Although it may not immediately jump off of the page, the implications of the CLT are huge. To understand them, we first need to define a new measure of dispersion, the standard error of the mean (SEM). The SEM is a measure of dispersion, not for $y$, but for $\bar y$. Implicitly, the definition of the SEM assumes that you repeatedly sample from a population, grabbing $n$ items each time. For each sample of $n$ items, a mean is calculated. The standard deviation of these sample means, then, is called the standard error of the mean. (In this discussion we are focusing on the mean, but a standard error is the standard deviation of any statistic, assuming repeated sampling.) The parametric value of the SEM is represented by $\sigma_{\bar y}$, and the sample value is $s_{\bar y}$.

The first part of the CLT states that, if you repeatedly sample a normal distribution, each time calculating a sample mean, the standard deviation of this new distribution of means is going to be $\sigma / \sqrt {n}$. Thus, to get the SEM, we do not literally have to go through the process of repeated sampling. It also states that the parametric mean of this new distribution of means will be the same parametric mean of $y$, namely $\mu $. Even more important, the second part the CLT states that, regardless of the distribution of $y$, as long as the observations are random and independent, the distribution of $\bar y$ (created by repeatedly sampling $y$) will tend towards a normal distribution as the sample size (that is, $n$, the sample size for each $\bar y_{i}$), increases.

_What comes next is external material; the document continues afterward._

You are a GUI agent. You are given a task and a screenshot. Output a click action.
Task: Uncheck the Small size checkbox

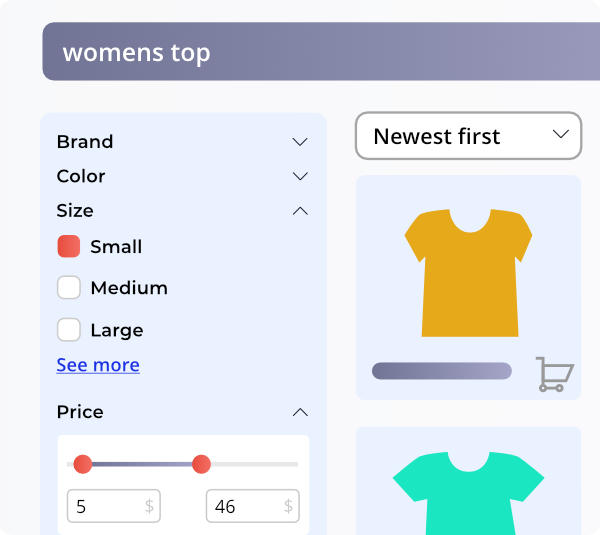69,246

Let’s demonstrate the basic tenets of the CLT with a simple exercise. In the following code, a very non-normal population will be created. In fact, the population will be created from a uniform distribution1. We will then sample this population 1000 times, each time calculating a mean. The distribution of these means will then be plotted. (Some sample results are shown in Fig.3.7.)

     >  y = runif(1000)
     >  par(mfrow = c(2,1))
     >  hist(x)
     >  out = vector()
     >  for (i in 1:1000){
     >   out_i = mean(sample(y, size = 3))
     >   out = c(out, out_i)
     >   }
     >  hist(out)    

(a) The distribution of $y$.
(b) Distributions of $\bar y$, illustrating the effect of changing $n$.

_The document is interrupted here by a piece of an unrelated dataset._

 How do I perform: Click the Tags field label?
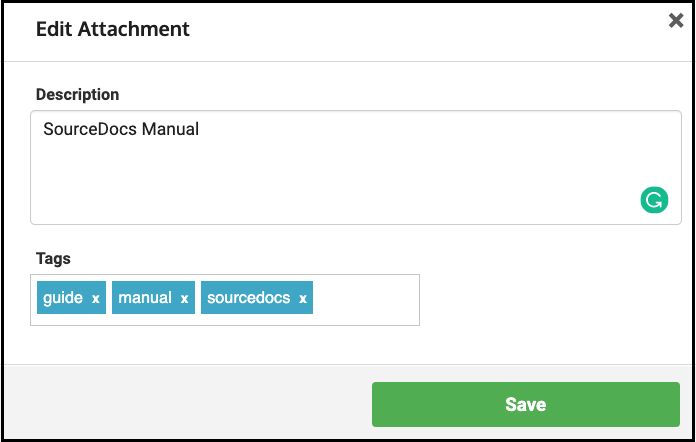[x=53, y=258]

Figure 3.7: Illustration of the Central Limit Theorem. Given an original distribution of $y$, which is non-normal, the distribution of $\bar y$ becomes increasingly normal as $n$ increases. Each of the distributions of $\bar y$ was created by repeatedly sampling the distribution of $y$ 1000 times.

At this point, we will not go into detail about every aspect of the code. However, it does illustrate the fact that, because R is an actual language (and not just an analysis program), we can write a for loop to do the job of repeatedly sampling $y$, which follows a poisson distribution. We used sample() as an argument to mean(). sample() told R to randomly grap a sample of 3 items from $y$.

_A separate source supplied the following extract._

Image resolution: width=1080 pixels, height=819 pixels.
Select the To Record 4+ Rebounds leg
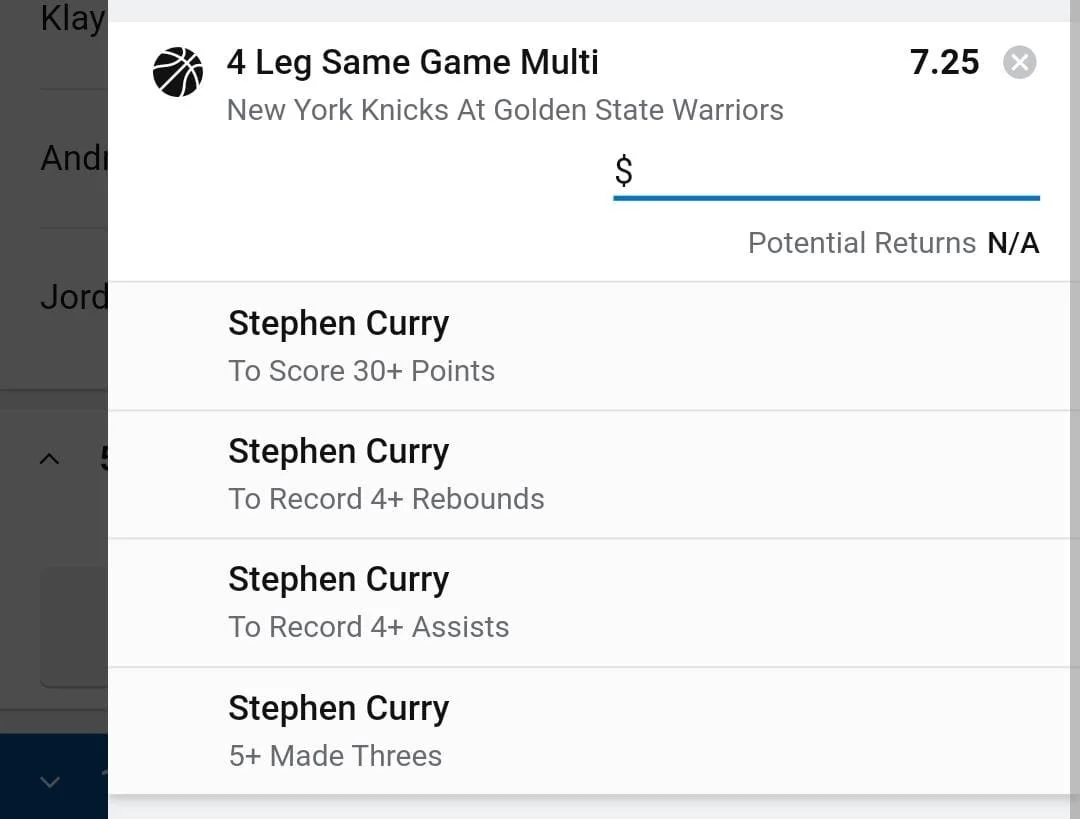[x=386, y=499]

Change the sample size to see how it influences the degree to which the $\bar y$ values (stored in out) appear to be normally distributed.

Simply stated, the implication of the CLT is that the distribution of means will tend towards normality as sample size increases. This, in turn, allows us to quantify expectations about mean values using the normal distribution without having to worry so much about the original distribution of our data.

  1. The density, cumulative distribution, quantile, and random values for a uniform distribution can be calculated using dunif(x, ...), punif(q, ...), qunif(p, ...), and runif(n, ...), respectively. In the uniform distribution, all possible values are equally likely.